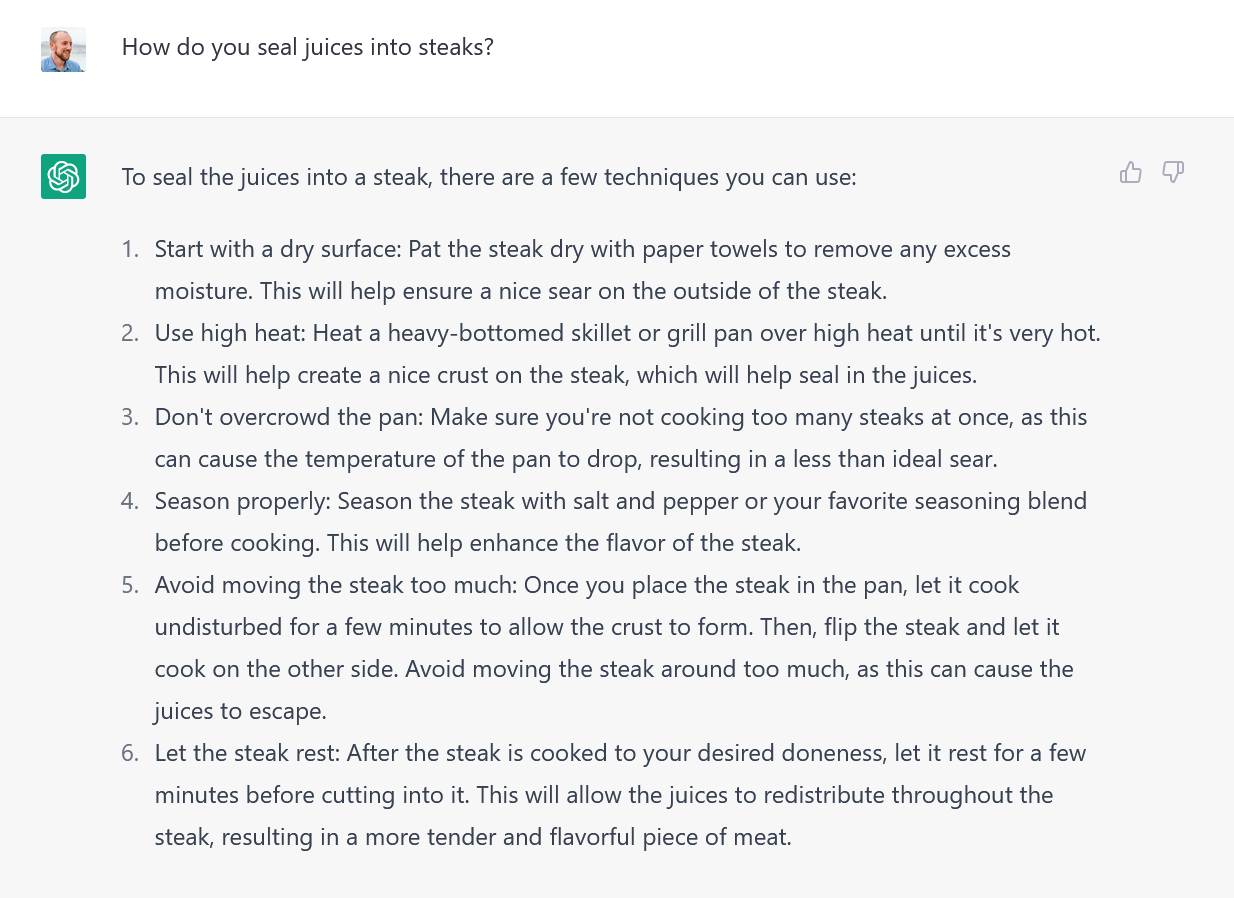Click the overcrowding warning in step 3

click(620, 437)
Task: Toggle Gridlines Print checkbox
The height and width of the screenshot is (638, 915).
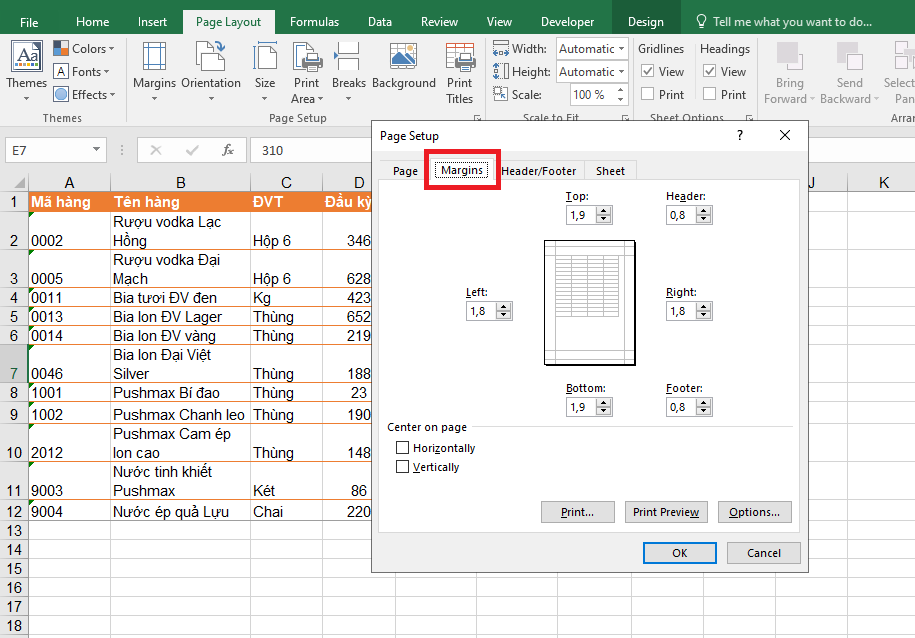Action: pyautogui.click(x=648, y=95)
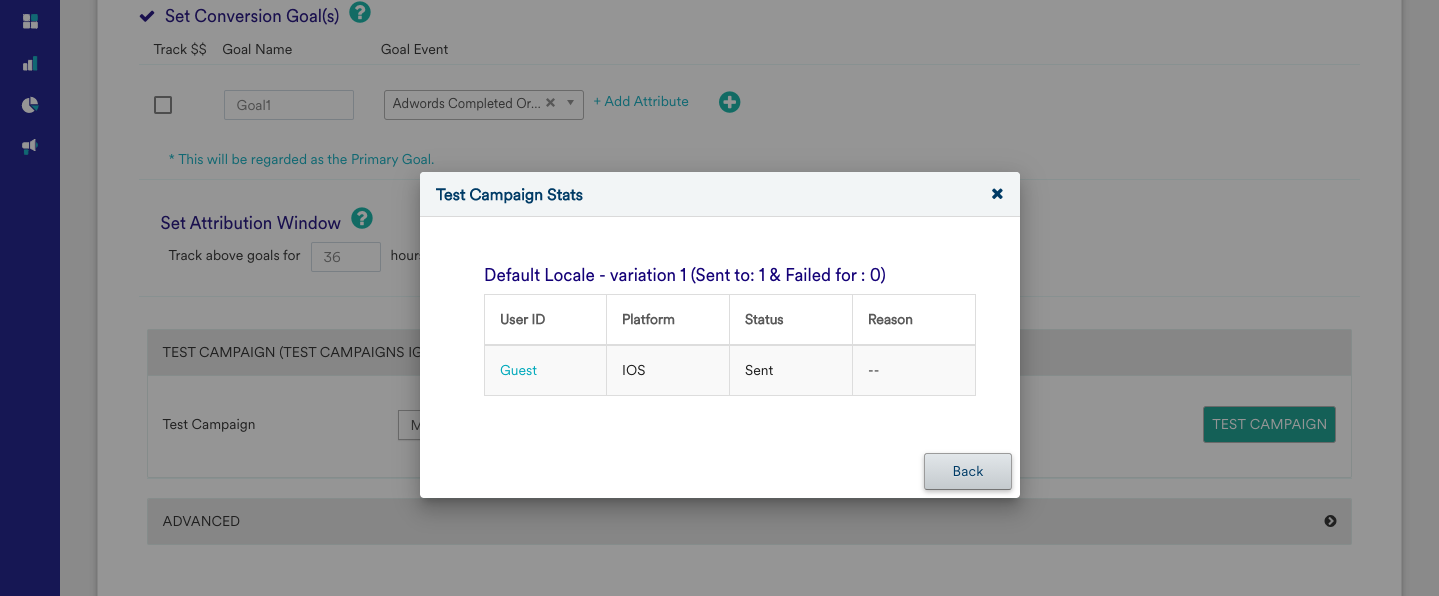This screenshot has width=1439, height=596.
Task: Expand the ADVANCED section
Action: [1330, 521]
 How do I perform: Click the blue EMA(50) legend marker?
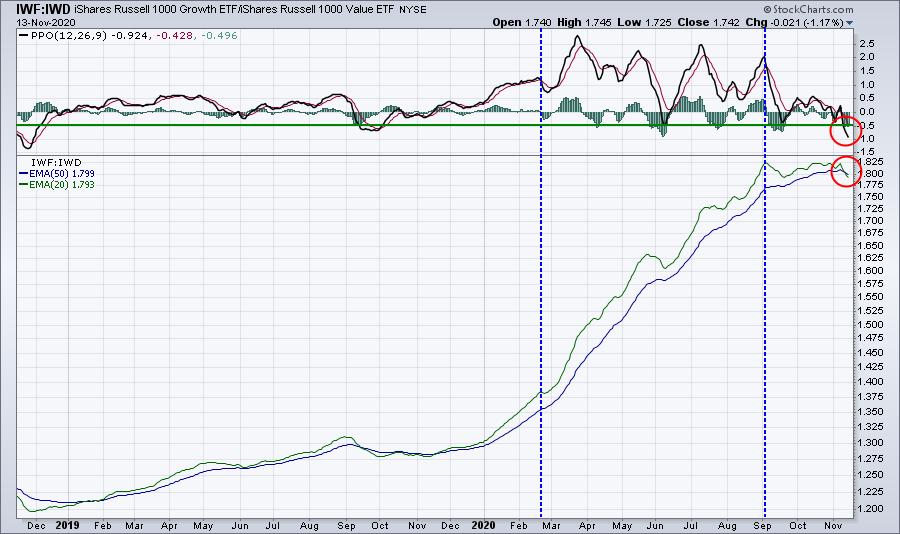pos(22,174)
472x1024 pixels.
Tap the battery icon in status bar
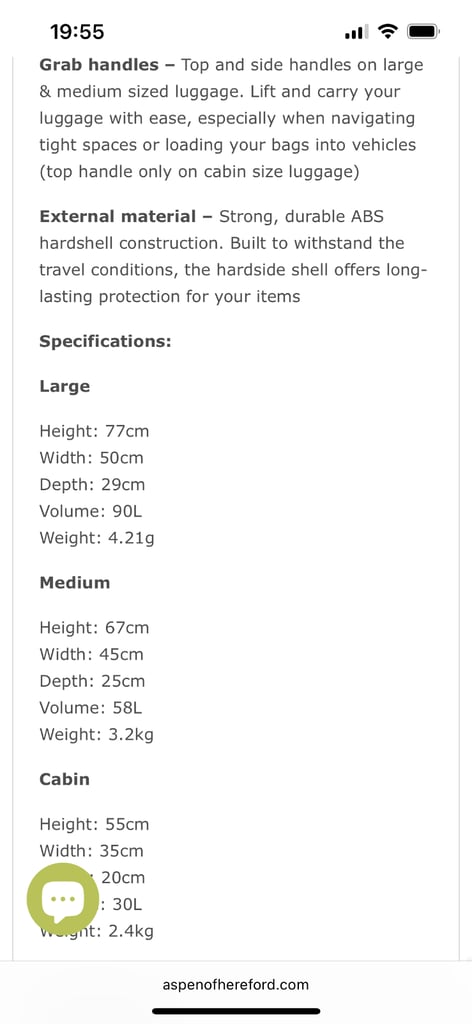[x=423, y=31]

○ ○ ○ ○ ○ ○ ○

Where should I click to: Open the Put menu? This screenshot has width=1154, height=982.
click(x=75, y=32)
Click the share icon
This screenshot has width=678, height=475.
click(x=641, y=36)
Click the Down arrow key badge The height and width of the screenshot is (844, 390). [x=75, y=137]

○ ○ ○ ○ ○ ○ ○

Please give an exact copy of the lines above, beginning with the line containing "Where should I" and running through the line containing "Click the Down", and of no other lines.

Where should I click to: Open the Put menu? This screenshot has width=1154, height=982.
click(x=75, y=32)
Click the share icon
This screenshot has width=678, height=475.
click(x=641, y=36)
Click the Down arrow key badge The height and width of the screenshot is (844, 390). [x=75, y=137]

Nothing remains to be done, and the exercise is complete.